J7.6 Benchmarking the Accuracy of Seasonal Forecasting for Renewable Energy Resource Anomalies

Thursday, 26 January 2017: 4:45 PM
606 (Washington State Convention Center )
Eric P. Grimit, Vaisala, Seattle, WA; and A. Sinilo, M. T. Stoelinga, J. McCaa, and P. Storck

Forecasting on horizons of multi-month ahead time scales is becoming an increasingly important element of business process in the renewable energy sector.  After the record low wind production observed over much of the continental U.S. in winter 2015 caught many by surprise and the recent strong ENSO-positive (El Niño) event in late 2015 and early 2016 caused deviations from normal different to what was anticipated by the community, industry interest in the predictability of wind and solar generation anomalies has been growing. Understanding the seasonal variability of resource anomalies and the climate patterns to which they are related is an important first step (see companion abstract by Stoelinga et al. on examining wind variability). Projecting future power generation at seasonal time-scales is a second step, which capitalizes on the underpinnings established in the first step. While significant progress in seasonal forecasting has been occurring at the major operational weather centers like ECMWF and NOAA, with the continued development of state-of-the-art physical models that employ coupled land-ocean-atmosphere reanalysis and forecast systems, it is yet to be shown how these advances might translate into better monthly-mean estimates of renewable energy generation.

We conducted a benchmarking experiment to establish predictability expectations for 1-12 month horizon wind and solar resource anomalies. In our study, we selected a set of ten representative sites from North America, Europe, and Asia with sufficient data records in order to test the methodologies and their regional performance variations. We first constructed 35-year (1980-2014) reference time series for the wind or solar power resource at each location using global reanalysis data from the ERA-Interim and NASA MERRA-2 data sets, dynamically downscaled with the WRF numerical weather prediction model. Our target variable was an index defined by the ratio of the monthly-mean resource to the 35-year mean for that month.
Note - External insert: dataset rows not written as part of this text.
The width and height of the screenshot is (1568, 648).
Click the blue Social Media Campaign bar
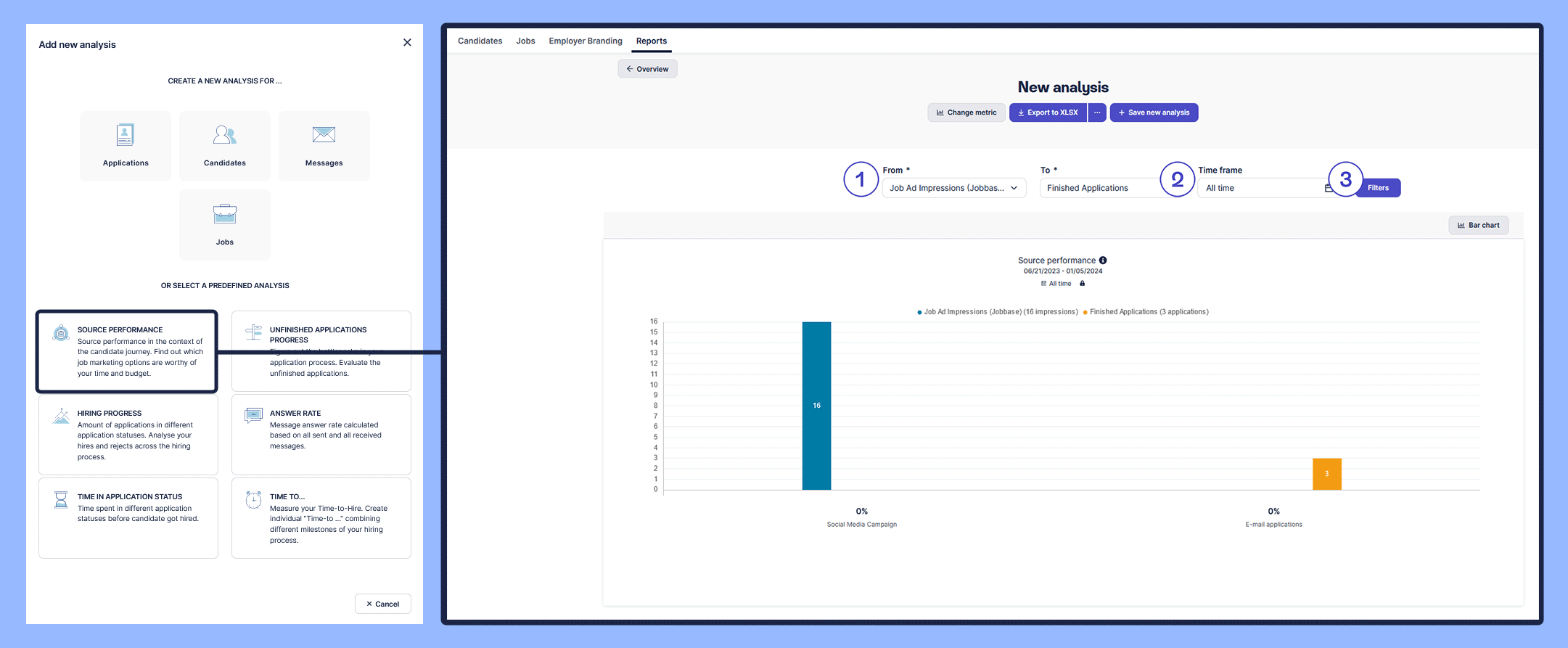(x=816, y=406)
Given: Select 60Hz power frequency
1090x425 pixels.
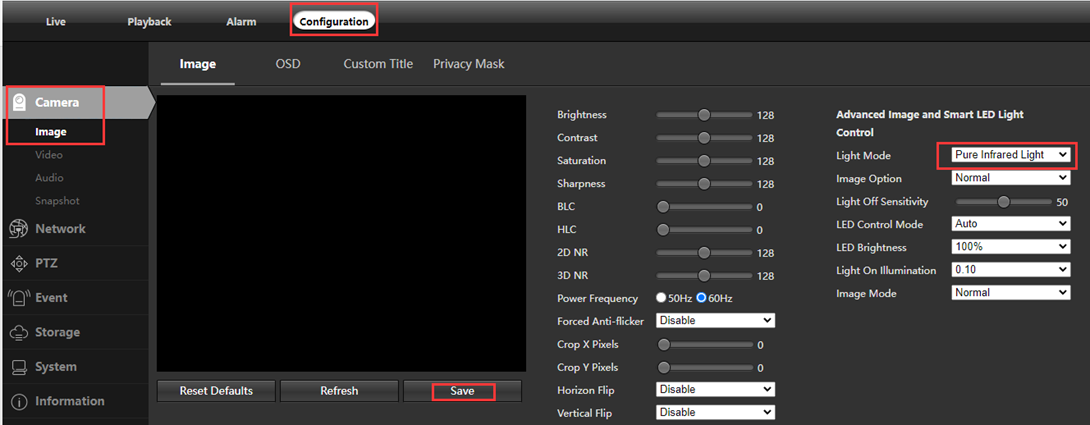Looking at the screenshot, I should point(702,298).
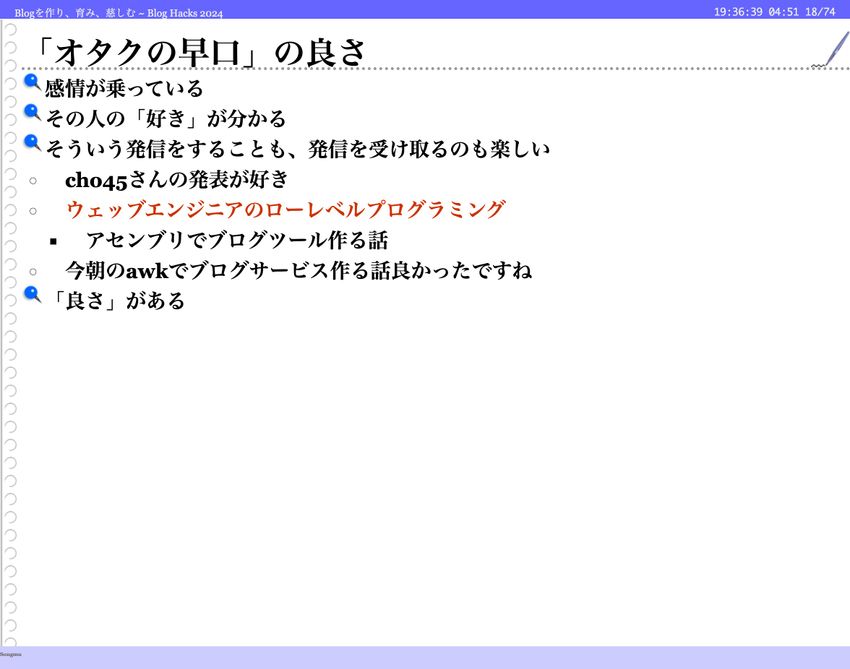850x669 pixels.
Task: Select the text cho45さんの発表が好き
Action: click(x=176, y=180)
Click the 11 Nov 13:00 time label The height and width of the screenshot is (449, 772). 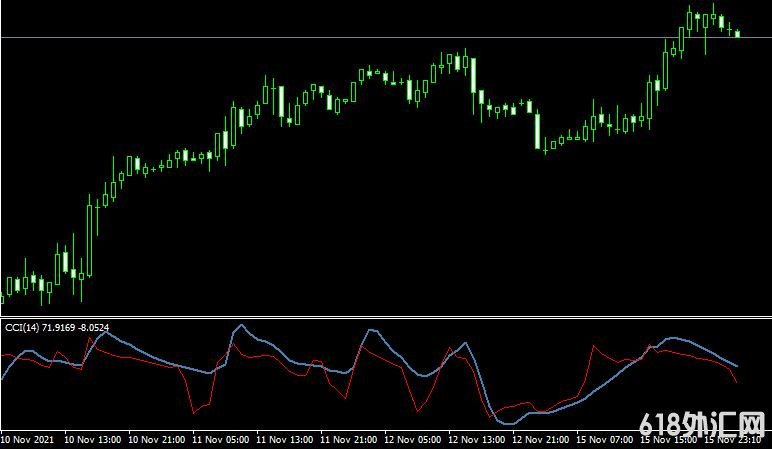pyautogui.click(x=287, y=439)
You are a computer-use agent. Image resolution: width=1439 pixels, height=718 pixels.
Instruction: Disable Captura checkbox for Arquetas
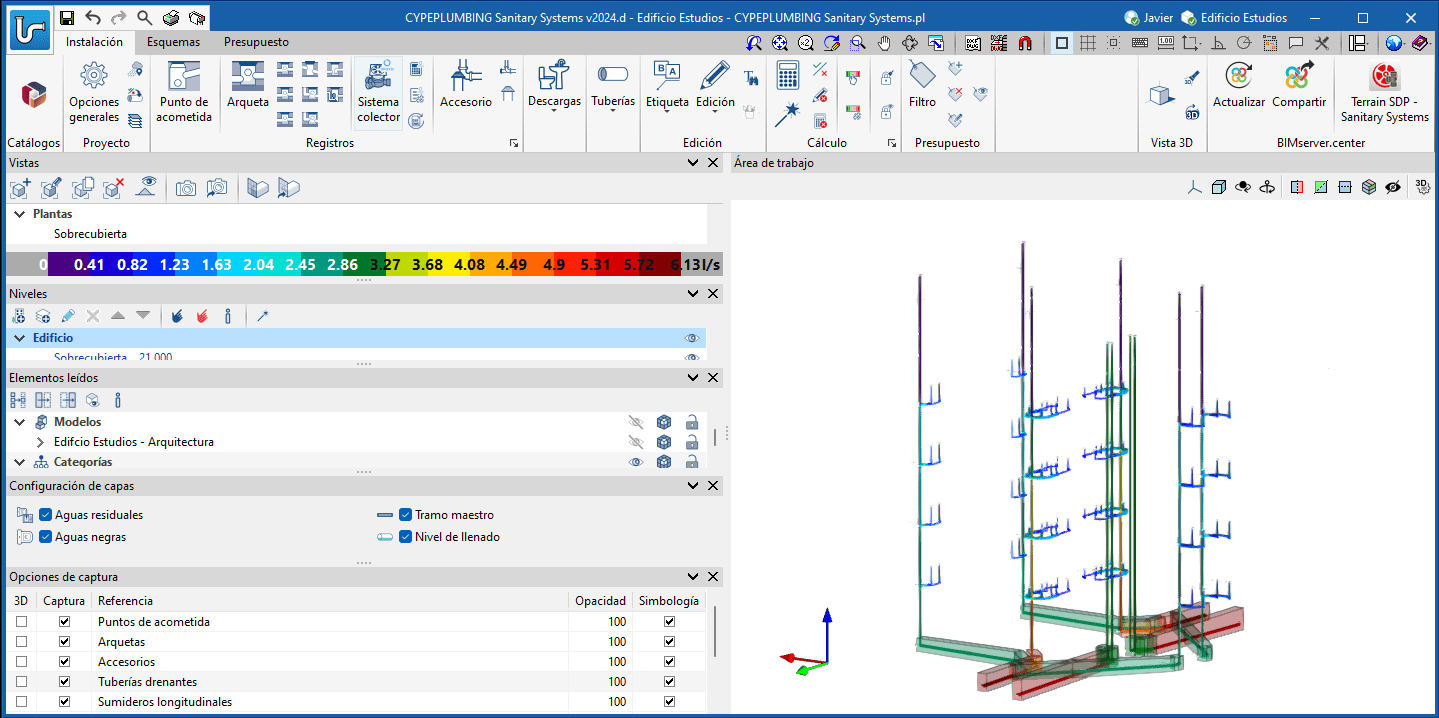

As candidate predictors, we selected 15 observed teleconnection indices and their lags, 6 forecast teleconnection indices from the NOAA SST Linear Inverse Model, and ensemble-mean point forecasts of the wind or solar resource from the System 4 ECMWF Seasonal forecast.

We evaluated forecast performance both as a standard regression problem and as a 2-class problem with above and below normal categories. A range of statistical algorithms were tested, including linear and logistic regression, k-nearest neighbors, support vector machines, and tree-based models. The forecasts were expressed as probabilities for each class and performance was scored using standard contingency table metrics summarized by the area under the ROC curve (AUC). Higher skill was observed for solar sites compared to wind sites, and for 3-month rolling mean periods (JFM, FMA, … DJF) compared to single months. We segregated statistics by the time of year and noted when the forecasts have relatively more skill than for the whole. As a result of this exercise, Vaisala delivers seasonal forecasts for wind and solar projects along with context from the historical performance of each method, so that customers know when and where anomalous wind and solar resource conditions are likely.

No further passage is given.